General Electric has decided it will no longer help America buy guns. Not that America needs much help.
The company's banking arm, GE Capital, had been partnering with firearms dealers since 2006. The agreement allows gun stores to offer customers financing through GE Capital for new firearms sales. According to the Wall Street Journal, the company stopped establishing new partnerships with stores in 2008, but continued offering financing under existing agreements. Early this year, gun stores began receiving letters indicating that those agreements were also being terminated.
GE is clear on its rationale:
"Industry changes, new legislation and tragic events" led GE Capital to reexamine its policies on financing firearms, spokesman Russell Wilkerson said.
GE has close ties to what happened in Newtown.

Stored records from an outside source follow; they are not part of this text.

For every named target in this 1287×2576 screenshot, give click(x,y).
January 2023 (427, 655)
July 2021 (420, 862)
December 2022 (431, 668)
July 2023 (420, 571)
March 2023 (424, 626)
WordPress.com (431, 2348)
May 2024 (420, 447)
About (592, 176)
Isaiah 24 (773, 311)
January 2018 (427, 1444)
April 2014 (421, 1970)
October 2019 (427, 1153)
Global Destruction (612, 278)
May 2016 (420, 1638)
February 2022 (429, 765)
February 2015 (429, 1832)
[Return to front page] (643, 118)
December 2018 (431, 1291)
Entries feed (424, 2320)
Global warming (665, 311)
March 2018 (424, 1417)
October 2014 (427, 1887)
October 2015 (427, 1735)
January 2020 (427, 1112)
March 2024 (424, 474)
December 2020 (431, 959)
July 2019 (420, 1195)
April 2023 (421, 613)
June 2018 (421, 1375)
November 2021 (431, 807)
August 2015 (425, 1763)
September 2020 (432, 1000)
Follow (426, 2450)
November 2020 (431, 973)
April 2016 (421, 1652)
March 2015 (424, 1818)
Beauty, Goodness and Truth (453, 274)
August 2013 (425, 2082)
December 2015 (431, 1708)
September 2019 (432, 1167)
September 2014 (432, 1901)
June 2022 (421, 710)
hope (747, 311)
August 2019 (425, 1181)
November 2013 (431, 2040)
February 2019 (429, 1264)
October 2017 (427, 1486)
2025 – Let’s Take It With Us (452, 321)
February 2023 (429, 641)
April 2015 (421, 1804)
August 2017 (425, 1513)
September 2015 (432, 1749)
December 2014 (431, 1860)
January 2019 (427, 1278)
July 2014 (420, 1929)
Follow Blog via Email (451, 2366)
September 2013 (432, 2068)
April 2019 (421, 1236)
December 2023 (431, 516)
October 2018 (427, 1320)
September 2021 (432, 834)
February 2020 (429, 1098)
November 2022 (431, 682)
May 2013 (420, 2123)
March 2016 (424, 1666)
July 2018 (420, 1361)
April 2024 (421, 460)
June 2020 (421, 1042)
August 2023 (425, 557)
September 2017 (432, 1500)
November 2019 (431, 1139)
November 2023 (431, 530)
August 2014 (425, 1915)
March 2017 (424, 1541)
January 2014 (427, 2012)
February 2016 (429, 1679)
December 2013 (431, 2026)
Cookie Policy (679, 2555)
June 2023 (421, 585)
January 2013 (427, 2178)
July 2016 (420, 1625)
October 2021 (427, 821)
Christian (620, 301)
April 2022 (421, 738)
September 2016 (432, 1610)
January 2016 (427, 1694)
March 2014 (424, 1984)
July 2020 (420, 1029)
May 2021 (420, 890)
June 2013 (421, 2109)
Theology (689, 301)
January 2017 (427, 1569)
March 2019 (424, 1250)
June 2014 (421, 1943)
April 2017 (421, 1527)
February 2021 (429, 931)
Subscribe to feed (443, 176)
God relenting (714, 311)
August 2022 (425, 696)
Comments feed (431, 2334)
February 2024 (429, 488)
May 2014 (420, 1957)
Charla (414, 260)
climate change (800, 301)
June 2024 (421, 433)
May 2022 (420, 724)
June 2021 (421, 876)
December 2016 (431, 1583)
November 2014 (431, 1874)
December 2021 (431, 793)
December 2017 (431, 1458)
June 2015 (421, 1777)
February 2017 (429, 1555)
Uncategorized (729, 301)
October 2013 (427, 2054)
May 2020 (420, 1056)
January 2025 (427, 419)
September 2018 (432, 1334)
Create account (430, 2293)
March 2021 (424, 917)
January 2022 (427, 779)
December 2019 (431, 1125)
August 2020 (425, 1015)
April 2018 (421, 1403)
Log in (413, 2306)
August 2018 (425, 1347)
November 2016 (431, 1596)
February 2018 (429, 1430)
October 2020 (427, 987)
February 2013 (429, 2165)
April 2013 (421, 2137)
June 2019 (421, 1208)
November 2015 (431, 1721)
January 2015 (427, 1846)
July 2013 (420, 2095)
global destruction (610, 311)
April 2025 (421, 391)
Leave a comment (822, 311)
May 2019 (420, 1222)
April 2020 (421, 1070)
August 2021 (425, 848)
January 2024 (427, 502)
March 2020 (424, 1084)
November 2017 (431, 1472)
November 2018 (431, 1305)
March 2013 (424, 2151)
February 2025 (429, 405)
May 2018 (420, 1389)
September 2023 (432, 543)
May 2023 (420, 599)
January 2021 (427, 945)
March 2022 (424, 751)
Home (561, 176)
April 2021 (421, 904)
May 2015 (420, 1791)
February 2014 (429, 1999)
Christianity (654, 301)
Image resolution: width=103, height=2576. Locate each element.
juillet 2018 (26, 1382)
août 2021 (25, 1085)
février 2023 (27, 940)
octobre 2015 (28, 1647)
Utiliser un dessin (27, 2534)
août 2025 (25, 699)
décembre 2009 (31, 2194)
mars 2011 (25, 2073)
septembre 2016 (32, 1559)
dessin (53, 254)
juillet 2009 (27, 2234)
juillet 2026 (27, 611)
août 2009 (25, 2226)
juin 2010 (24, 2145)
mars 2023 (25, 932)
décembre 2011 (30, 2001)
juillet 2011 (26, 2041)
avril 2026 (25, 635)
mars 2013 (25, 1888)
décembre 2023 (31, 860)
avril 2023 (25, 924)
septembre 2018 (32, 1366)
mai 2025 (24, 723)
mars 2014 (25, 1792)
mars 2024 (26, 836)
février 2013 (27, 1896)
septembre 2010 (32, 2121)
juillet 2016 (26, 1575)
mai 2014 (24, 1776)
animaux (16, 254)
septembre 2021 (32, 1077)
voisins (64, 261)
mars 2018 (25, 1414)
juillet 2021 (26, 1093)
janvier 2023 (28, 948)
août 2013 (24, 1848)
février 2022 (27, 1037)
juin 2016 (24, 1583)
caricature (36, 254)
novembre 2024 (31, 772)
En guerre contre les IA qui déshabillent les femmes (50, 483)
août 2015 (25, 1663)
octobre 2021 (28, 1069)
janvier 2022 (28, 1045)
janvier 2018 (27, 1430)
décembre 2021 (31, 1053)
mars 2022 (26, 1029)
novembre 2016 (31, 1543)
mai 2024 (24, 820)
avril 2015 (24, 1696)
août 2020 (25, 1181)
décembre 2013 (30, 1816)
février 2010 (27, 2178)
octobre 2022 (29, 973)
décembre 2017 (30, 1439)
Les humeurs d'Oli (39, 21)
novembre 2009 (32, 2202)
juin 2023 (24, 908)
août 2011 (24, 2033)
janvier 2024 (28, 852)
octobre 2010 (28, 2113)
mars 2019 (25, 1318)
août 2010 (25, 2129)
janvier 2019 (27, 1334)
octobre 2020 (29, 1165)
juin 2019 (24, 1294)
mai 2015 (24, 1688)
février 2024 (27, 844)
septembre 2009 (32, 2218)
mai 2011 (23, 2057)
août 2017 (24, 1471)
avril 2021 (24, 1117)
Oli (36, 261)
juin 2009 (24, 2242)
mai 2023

The company is based in Fairfield, Connecticut, about 25 miles from where the Sandy Hook shootings took place. And there's another, weirder link: Peter Lanza, the father of the shooter, works for the company.
As the Journal notes, GE's retreat from helping people guns is unlikely to stem the flood of new firearms.
The company's exit has little overall impact in a U.S. gun market, where sales last year totaled $11.7 billion, according to IBIS World. While a typical handgun can cost more than $300, financing remains a marginal activity.
Through March of this year, the FBI has conducted 6.9 million background checks. More than ten percent of those were conducted in Kentucky — but that's because the state runs monthly checks on concealed weapons permit-holders.